The family group includes 6 adults and 2 children - Samuil and his wife Emma, their two sons Karl and Alec with their wives, and Karl's sons. The story is told from the viewpoints of 3 characters - Samuil, Alec and Polina, and shifts between the present and their past lives in Latvia. Samuil is a Communist Party loyalist and until recently in Riga has occupied a position which included a chauffeur driven car, so the Krasnanskys have been used to a relatively privileged position. Alec is a bit of a Casanova - he made a lot of effort to court Polina back home, but now seems to cheat on her at every opportunity, and soon acquires an Italian lover.
Reading the novel, there were a number of things I never understood about the characters' motivations. Why did they leave Latvia to seek a new life? Why does Polina put up with Alec? I may have missed the answers to some of my questions in reading, but others are never fully explained. Still, this is not a plot driven novel. The Krasnanskys are often quite unlikeable, but I found them very real and believable in their issues and ethical and moral dilemmas. I also found Samuil's personal history, including fighting in World War II and his brother Reuven, fascinating. Beyond the family, I also liked the portrait of Lyova aka Luigi, a man who emigrated from the Soviet Union to Israel a few years before, but has never really felt happy there and has returned to Europe, saying he dreams of living somewhere without constant military parades.

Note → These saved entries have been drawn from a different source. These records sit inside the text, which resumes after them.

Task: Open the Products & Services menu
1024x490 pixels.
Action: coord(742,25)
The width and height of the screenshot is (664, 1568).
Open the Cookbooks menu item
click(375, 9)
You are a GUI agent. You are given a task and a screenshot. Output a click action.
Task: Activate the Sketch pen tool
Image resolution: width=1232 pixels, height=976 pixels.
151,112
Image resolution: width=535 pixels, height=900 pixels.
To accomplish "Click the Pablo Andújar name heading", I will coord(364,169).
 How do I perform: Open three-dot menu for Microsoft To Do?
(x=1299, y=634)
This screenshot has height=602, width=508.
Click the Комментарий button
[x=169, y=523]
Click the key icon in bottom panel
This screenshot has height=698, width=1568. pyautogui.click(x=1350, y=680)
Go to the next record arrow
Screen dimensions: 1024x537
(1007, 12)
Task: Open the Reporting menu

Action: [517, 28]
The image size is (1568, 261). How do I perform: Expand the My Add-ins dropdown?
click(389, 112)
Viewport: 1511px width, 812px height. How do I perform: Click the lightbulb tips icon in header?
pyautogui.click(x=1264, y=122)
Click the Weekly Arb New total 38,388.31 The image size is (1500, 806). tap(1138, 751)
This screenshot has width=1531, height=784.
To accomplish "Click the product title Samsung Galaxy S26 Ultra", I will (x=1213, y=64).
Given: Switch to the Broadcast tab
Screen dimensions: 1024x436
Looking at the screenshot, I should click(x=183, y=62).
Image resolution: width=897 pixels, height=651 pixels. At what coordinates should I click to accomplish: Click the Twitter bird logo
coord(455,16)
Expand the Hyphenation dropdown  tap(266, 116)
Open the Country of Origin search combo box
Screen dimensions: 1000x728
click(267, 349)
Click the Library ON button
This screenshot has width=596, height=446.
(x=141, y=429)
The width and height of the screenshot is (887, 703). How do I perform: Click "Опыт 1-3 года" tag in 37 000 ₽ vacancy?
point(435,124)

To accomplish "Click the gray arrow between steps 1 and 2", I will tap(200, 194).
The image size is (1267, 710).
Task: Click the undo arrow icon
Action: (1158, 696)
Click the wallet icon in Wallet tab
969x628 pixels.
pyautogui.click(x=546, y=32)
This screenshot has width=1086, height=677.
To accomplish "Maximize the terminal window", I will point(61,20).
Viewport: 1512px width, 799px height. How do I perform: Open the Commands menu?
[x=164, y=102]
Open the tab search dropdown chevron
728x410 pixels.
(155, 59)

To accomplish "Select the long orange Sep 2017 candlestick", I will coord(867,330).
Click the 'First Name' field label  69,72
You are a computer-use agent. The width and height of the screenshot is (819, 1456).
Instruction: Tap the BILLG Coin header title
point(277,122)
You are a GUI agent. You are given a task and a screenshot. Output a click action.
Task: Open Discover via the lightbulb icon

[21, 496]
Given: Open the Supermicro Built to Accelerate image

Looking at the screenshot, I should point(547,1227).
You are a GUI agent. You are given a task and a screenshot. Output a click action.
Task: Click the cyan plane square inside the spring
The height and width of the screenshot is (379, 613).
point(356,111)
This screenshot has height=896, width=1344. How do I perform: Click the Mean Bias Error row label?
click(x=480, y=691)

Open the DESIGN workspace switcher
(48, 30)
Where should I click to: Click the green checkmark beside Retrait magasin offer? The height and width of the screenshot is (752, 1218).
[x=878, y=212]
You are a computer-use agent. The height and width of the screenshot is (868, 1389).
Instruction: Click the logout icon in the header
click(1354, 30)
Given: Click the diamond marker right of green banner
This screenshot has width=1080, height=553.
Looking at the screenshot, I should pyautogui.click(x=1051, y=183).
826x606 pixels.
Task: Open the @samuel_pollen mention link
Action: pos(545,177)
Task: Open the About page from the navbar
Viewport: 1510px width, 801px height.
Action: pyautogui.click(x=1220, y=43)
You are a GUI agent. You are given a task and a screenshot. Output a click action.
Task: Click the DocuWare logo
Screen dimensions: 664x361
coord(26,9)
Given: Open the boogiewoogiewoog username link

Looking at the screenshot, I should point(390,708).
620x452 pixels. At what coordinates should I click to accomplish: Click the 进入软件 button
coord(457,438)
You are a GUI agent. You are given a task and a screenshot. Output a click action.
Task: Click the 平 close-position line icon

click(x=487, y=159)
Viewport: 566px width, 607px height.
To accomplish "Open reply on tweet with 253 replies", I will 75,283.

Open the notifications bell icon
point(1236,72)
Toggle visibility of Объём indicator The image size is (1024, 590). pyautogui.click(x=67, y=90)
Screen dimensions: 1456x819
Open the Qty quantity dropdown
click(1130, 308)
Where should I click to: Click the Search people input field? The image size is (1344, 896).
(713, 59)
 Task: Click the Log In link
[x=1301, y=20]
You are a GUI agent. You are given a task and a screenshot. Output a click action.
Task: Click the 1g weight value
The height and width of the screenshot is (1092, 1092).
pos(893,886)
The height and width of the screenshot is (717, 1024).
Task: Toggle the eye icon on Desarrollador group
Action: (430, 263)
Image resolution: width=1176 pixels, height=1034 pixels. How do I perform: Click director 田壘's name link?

At the end of the novel, I found myself wondering where the family will end up and whether life in the West will fulfil their dreams. As Bezmozgis himself emigrated from Latvia to Canada with his family as a young child, and this novel has many biographical elements, we know some of the answers.
The Free World is a thought provoking look at a wave of emigration from the former Soviet Union I don't know much about.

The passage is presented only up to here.